The proposal to move the fifth-graders to the middle school comes after a committee, on which Doolan served, considered options for relieving crowding at the two elementary schools while the area awaits the construction of Ebb Valley Elementary. School officials hope to open Ebb Valley for the 2008-2009 school year.

Doolan's report to the board indicated that both Manchester and Hampstead elementaries each have eight portables but little room on their properties for additional portables.

In addition, Doolan said, a crowded school will make it difficult, if not impossible in many cases, for administrators to move pupils into other portions of the buildings when construction of kindergarten classrooms begins.

The expansion of all-day kindergarten, which state education officials have required for all pupils by the 2007-2008 school year, will require the construction of classrooms at several elementary schools to accommodate more pupils in all-day classes.

Under the relocation plan, all of Manchester Elementary's fifth-graders, about 130 pupils who are scheduled to attend North Carroll Middle as sixth-graders, would be moved to the middle school.

More than 50 fifth-graders from Hampstead Elementary would attend classes at the middle school next year, while about 50 would remain at Hampstead and move on to Shiloh Middle for sixth grade. About a half-dozen regional special education fifth-graders also would remain at Hampstead.

The move would reduce capacity to 100 percent at Manchester Elementary and 106 percent at Hampstead Elementary, Doolan said.

In addition, two fifth-grade teachers from Hampstead and six fifth-grade teachers from Manchester would be transferred to North Carroll Middle. The committee also recommended an additional assistant principal at North Carroll.

The relocated pupils would attend classes in 12 portables at North Carroll, where a nearly $20 million modernization project was recently completed. Because pupils have been moved back into the renovated building, the portables are not being used.

The fifth-graders would attend nearly all of their classes in the portables and be separated from the middle school pupils most of the day. The fifth-graders would go into the main building for media, physical education and lunch, according to the proposal.

The relocated pupils, who would begin classes on the middle school time schedule, would ride the school bus with the middle-schoolers.

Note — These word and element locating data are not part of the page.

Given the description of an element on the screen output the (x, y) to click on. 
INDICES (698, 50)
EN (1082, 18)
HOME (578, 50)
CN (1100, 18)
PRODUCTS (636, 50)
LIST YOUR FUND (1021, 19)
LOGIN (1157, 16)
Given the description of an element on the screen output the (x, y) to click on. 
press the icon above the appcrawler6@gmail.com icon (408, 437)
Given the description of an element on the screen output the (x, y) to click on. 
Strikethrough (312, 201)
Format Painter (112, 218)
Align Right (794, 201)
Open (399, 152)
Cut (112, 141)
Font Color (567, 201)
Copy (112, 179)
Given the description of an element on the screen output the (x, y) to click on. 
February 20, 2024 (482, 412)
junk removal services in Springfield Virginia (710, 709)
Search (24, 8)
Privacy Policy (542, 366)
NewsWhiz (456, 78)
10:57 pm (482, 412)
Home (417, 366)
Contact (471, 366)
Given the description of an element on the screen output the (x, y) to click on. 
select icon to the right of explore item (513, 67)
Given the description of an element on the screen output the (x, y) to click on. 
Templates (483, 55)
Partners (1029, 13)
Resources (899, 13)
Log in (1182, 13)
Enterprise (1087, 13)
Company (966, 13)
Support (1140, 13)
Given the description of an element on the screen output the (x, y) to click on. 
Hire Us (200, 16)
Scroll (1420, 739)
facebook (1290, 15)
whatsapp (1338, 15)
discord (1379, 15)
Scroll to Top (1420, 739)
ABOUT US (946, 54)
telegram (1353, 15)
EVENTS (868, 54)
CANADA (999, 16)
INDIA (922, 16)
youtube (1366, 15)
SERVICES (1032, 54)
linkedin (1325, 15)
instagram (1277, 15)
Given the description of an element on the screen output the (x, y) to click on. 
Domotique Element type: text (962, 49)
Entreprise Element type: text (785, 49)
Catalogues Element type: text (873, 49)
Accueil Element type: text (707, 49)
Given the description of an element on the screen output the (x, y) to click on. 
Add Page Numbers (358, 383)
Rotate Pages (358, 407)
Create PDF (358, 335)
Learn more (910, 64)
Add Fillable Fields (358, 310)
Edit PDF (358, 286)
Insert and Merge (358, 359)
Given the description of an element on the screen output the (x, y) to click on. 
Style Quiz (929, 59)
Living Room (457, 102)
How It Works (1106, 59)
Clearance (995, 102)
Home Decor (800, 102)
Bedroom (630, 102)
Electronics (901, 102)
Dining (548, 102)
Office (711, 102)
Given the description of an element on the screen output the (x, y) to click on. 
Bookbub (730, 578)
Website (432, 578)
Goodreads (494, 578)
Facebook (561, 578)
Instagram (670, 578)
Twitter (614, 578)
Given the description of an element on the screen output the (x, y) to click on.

Doolan said this could be accomplished with "little fiscal impact" because the buses in that area have enough seats on them to accommodate the additional riders.

"We possibly would have to add one or two bus runs," he said.

While board members were largely supportive of the committee's recommendation, a few questions arose about certain details of the proposal.

Board member Cynthia L. Foley asked how long fifth-graders would be attending classes in the portables at the middle school.

"Building [Ebb Valley Elementary] could take up to four years," she said.

Doolan assured board members that the arrangement is considered a "temporary solution" to the crowding issue and could be "evaluated at any time" if concerns arise. He said a "best-case scenario" is that Ebb Valley will be completed in 2008.

Foley also raised concerns about having elementary pupils using a middle school library, where some books may not be age-appropriate.

Curtis Schnorr, the system's elementary schools director, said that library materials would be transferred to the middle school and that fifth-grade pupils would be restricted from checking out certain items that are considered inappropriate for them.

He said that is what school officials did when pupils were moved from Mount Airy Elementary to Mount Airy Middle during construction of Parr's Ridge Elementary, which opened in August.

Doolan added that the overall arrangement was well-received when it was used in Mount Airy.

"I see this as a positive situation," said Bob Mitchell, principal at Manchester Elementary. "This is welcome relief at Manchester, especially given [planned] construction," Mitchell said. "I don't see any negatives."

School officials have scheduled two public hearings - at 7 p.m. Jan. 4 at Manchester Elementary and at 7 p.m. Jan. 5 at Hampstead Elementary. The school board is expected to vote on the proposal at its Feb. 8 meeting.